Muito bom, este policial, passado na nossa capital. Joel um inspector da PJ, é chamado a investigar assassinatos de sem abrigo, mas ao longo do livro descobre que os assassinatos estão ligados a negócios corruptos. E num último folego, alia-se ao assassino para desmascarar o seu chefe e o presidente da câmara. Uma escrita muito visual, também pelo facto de ter conhecido os locais onde decorre a acção do livro, que nos envolve e nos leva a querer ver como Joel consegue desmascarar e apanhar os criminosos.
»»» A aquisição: Um policial, de autor português, a um preço muito em conta (muito mesmo, ao ponto de eu pensar, erroneamente, que o autor poderia ser alguém a braços com a justiça ou caído em desgraça por algum episódio moralmente reprovável!) – claro que é para comprar. Veio este livro e veio outro do mesmo autor (e depois de ler este fui comprar o volume desta série que tinha deixado de fora).

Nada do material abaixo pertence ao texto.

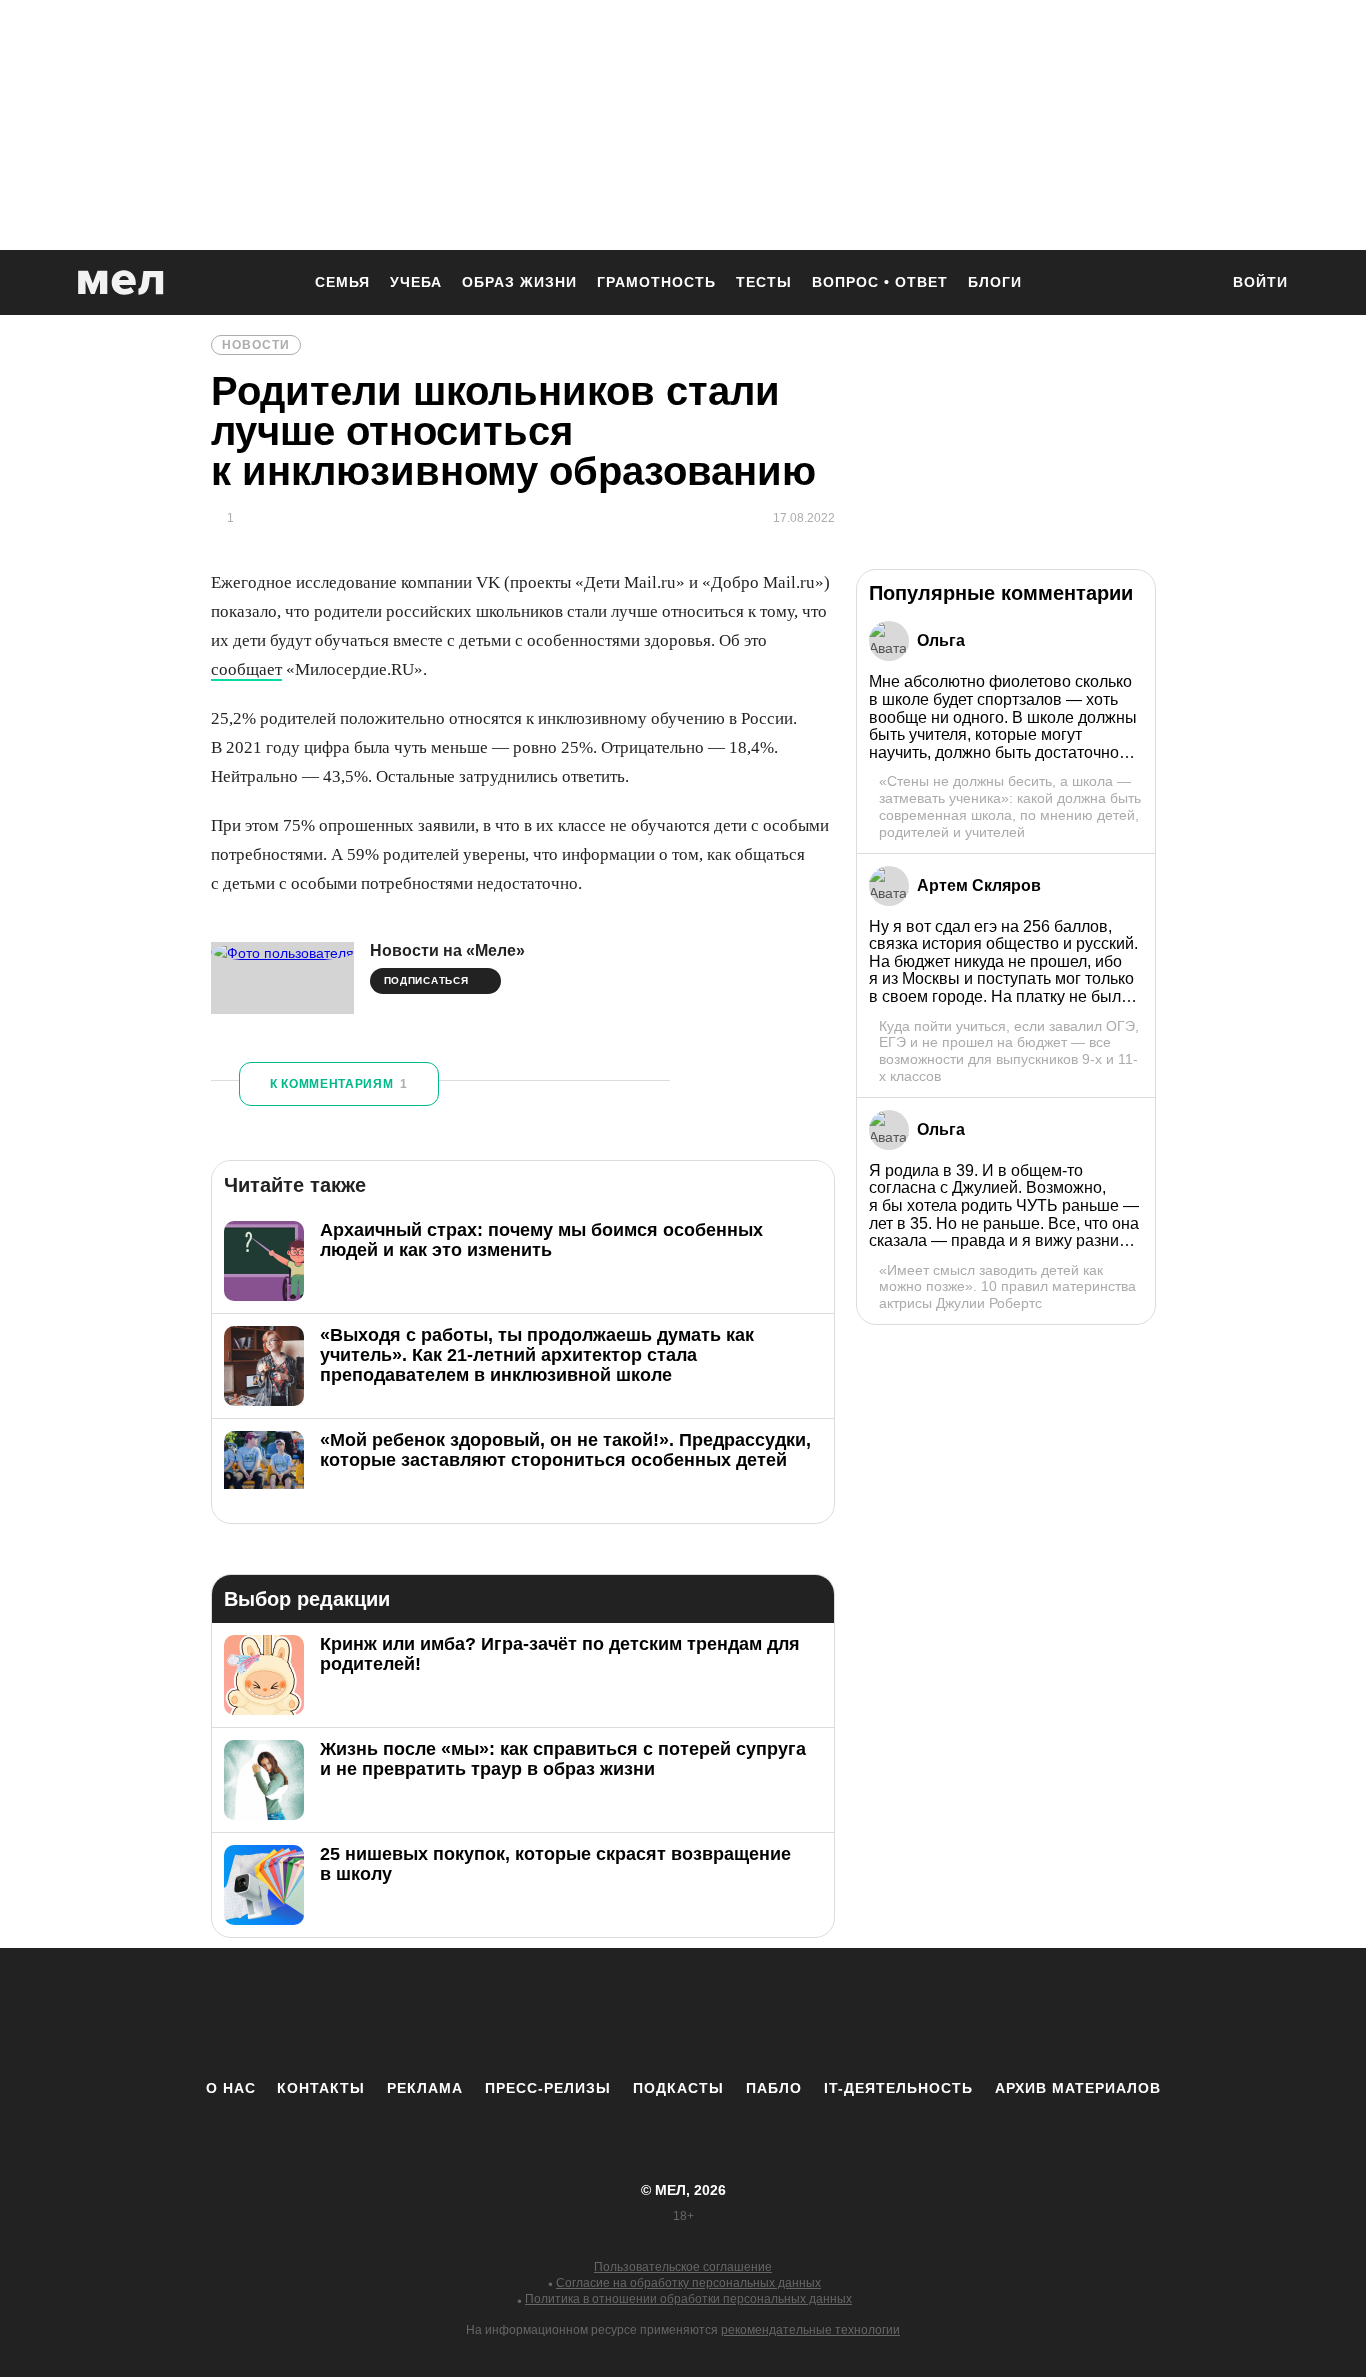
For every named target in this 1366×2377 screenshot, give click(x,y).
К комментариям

»»» A aventura: Ao mesmo tempo que o bem sucedido e ambicioso Presidente da Câmara Municipal de Lisboa procura fazer história na cidade implementando um arrojado plano de circulação e acesso à cidade, aparece um sem-abrigo morto de forma violenta. Quando outros se sucedem, indiciando a existência de um “serial killer” e gerando pânico na sociedade, é colocando em perigo a imagem que o Presidente pretende para si e para a cidade, colocando a equipa de investigação dos homicídios sobre intenso escrutínio. A investigação está a cargo da polícia judiciária e é um dos seus, o diligente, intuitivo e persistente Joel Franco, que começa a ver para lá dos símbolos maçónicos e das coincidências dos locais e rituais que cunham os homicídios. Porém, o que vê para lá das pistas deixadas pelo próprio assassino coloca-o em sentido, ao descobrir que o potencial suspeito tem ligações a um antigo crime de corrupção centrado num esquema fraudulento do suspeito que tinha como sócios o próprio Presidente da Câmara Municipal e um dos chefes da polícia judiciária. Contra todas as pressões e ordens, o sentido de justiça do agente Joel impele-o a resolver o mistério, mas quanto mais perto de antigos segredos, mais se torna um alvo a abater por todos os envolvidos.
»»» Sentimento final: Muito bom. Da escrita escorreita, ao realismo dado a pessoas e locais, este livro lê-se num ápice. Não leva a 5.ª estrela apenas porque não há muito mistério quanto ao próprio assassino, que nos é dado a conhecer relativamente cedo, mas só o facto de, mesmo assim, nos deixar com imensa vontade de continuar a ler até ao fim e ainda ter algumas surpresas é fantástico. O facto de lidarmos com locais que existem e de os aspetos obscuros a que estão ligados os envolvidos serem reminiscentes de casos verdadeiros ou de situações reais de suspeita de corrupção é ainda mais empolgante.
»»» Nota final (Capa e outras considerações): --- [Capa] – Capa fabulosa, muito bem composta, com a imagem da Basílica da Estrela trabalhada para um ambiente negro e tipo um “negativo/raio-x” (o que não se vê a olho nu/ à primeira vista) - muito bom. As letras em relevo são um bónus. --- [Saldos] – Não percebo como é que os livros desta série de Pedro Garcia Rosado ficaram a um preço tão convidativo nuns saldos de livraria online, mas claramente a valência deste livro está bem acima do preço que paguei. --- [Policial português] – Não me recordo de ter lido outros policiais portugueses, talvez porque nunca nenhum livro puxou o suficiente por mim numa prateleira ou na sinopse para pagar o que hoje custa um livro, mas fico contente por ter lido uma obra que não se arrasta, que entusiasma e que nos dá um personagem principal com moral e com apreço por ser feita justiça.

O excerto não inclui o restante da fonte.